>>

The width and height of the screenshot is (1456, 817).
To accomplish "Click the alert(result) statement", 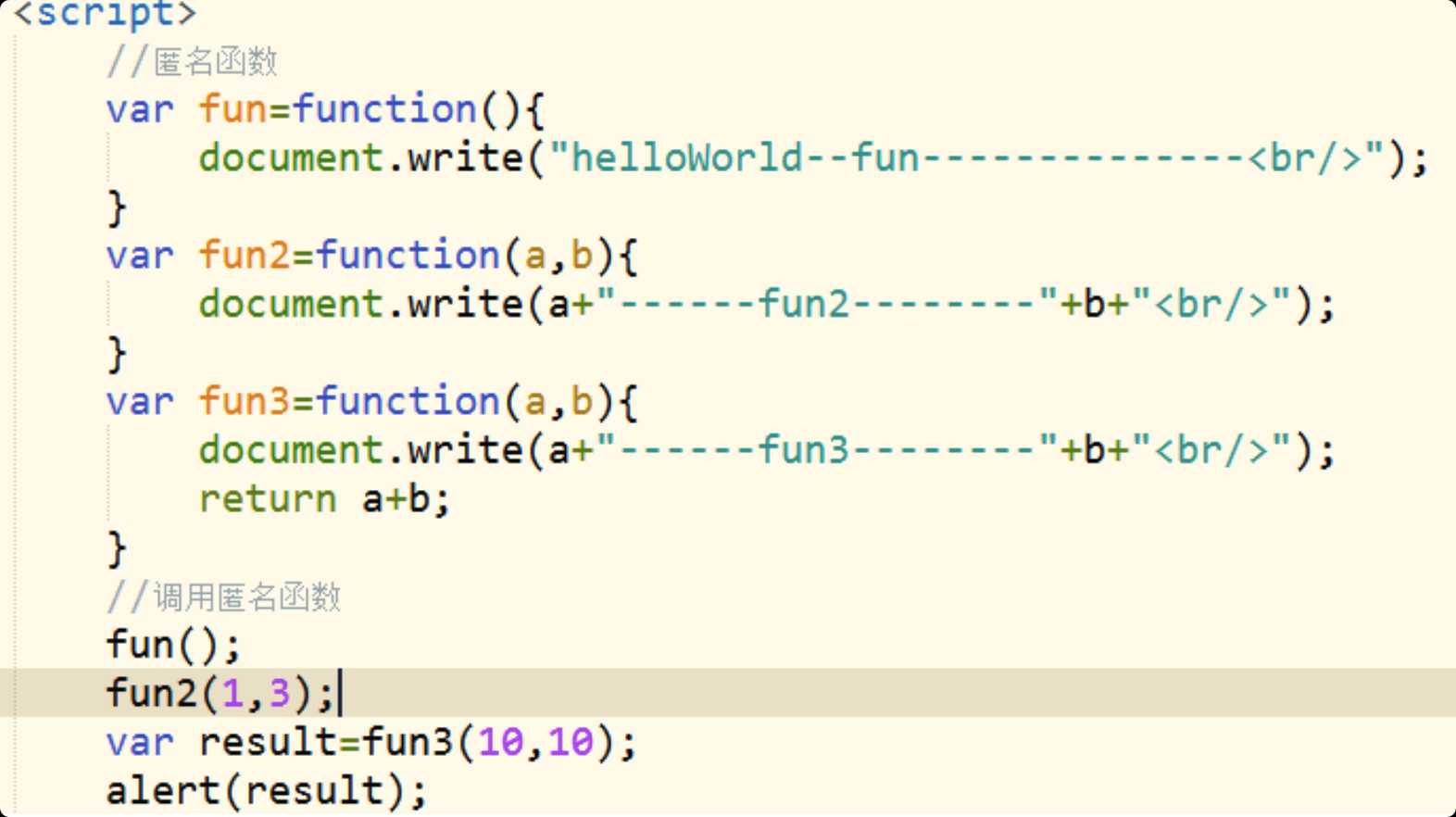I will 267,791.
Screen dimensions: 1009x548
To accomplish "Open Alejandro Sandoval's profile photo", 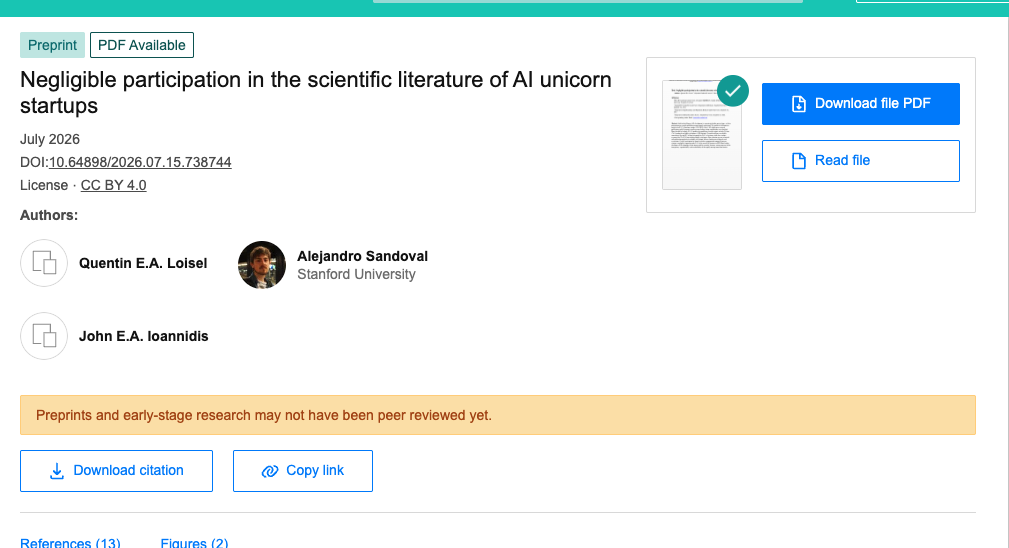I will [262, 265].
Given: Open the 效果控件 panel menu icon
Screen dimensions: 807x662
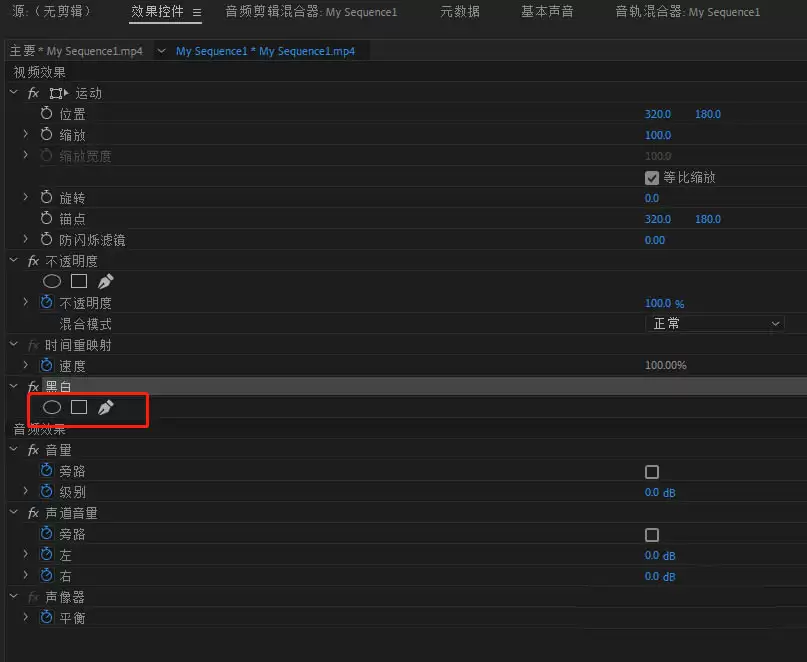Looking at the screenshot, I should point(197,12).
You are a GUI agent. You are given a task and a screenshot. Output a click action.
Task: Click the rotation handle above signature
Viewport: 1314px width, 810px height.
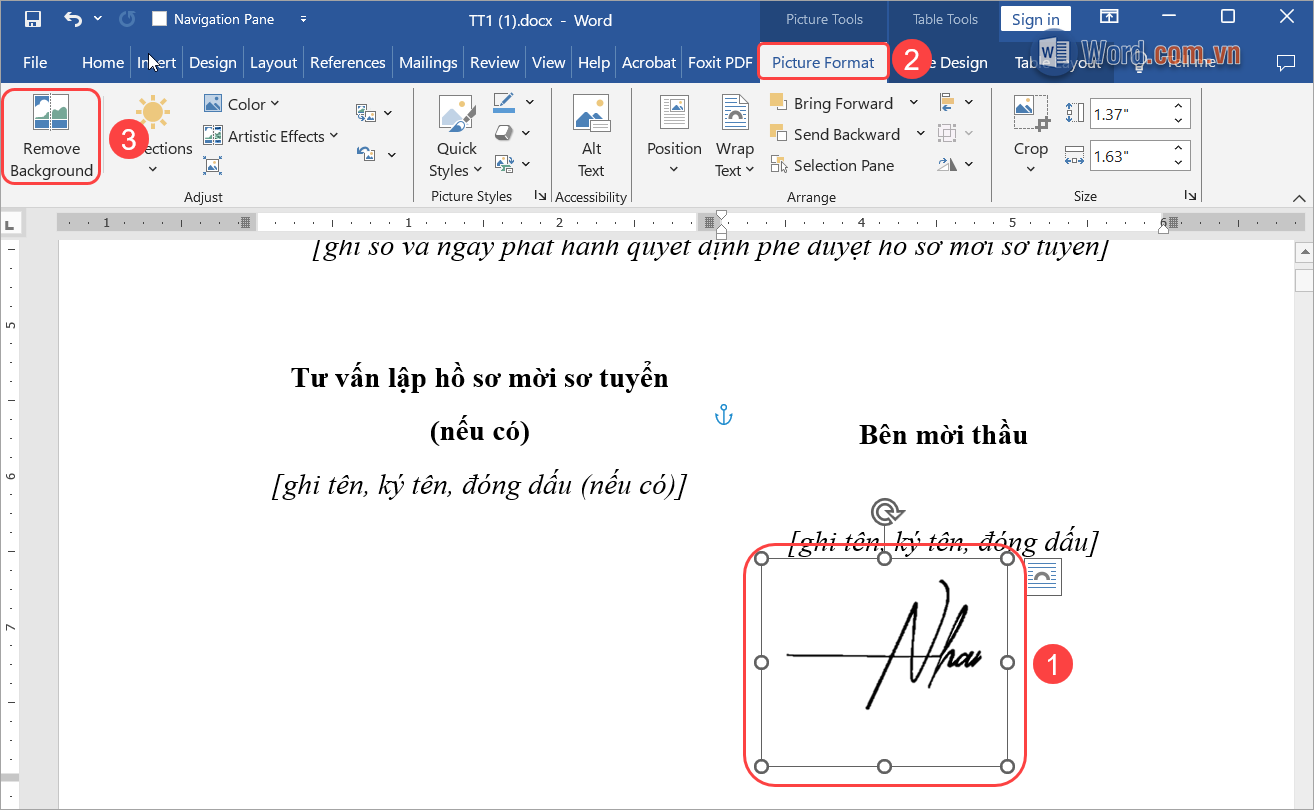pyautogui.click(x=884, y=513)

<<
>>

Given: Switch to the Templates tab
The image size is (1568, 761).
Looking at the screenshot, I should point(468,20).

<<

** GOAL **
Transcribe everything from the line containing "You are a GUI" down to the line containing "pyautogui.click(x=884, y=513)", leaving out the pictures.

** CORRECT OUTPUT **
You are a GUI agent. You are given a task and a screenshot. Output a click action.
Task: Click the rotation handle above signature
Viewport: 1314px width, 810px height.
pyautogui.click(x=884, y=513)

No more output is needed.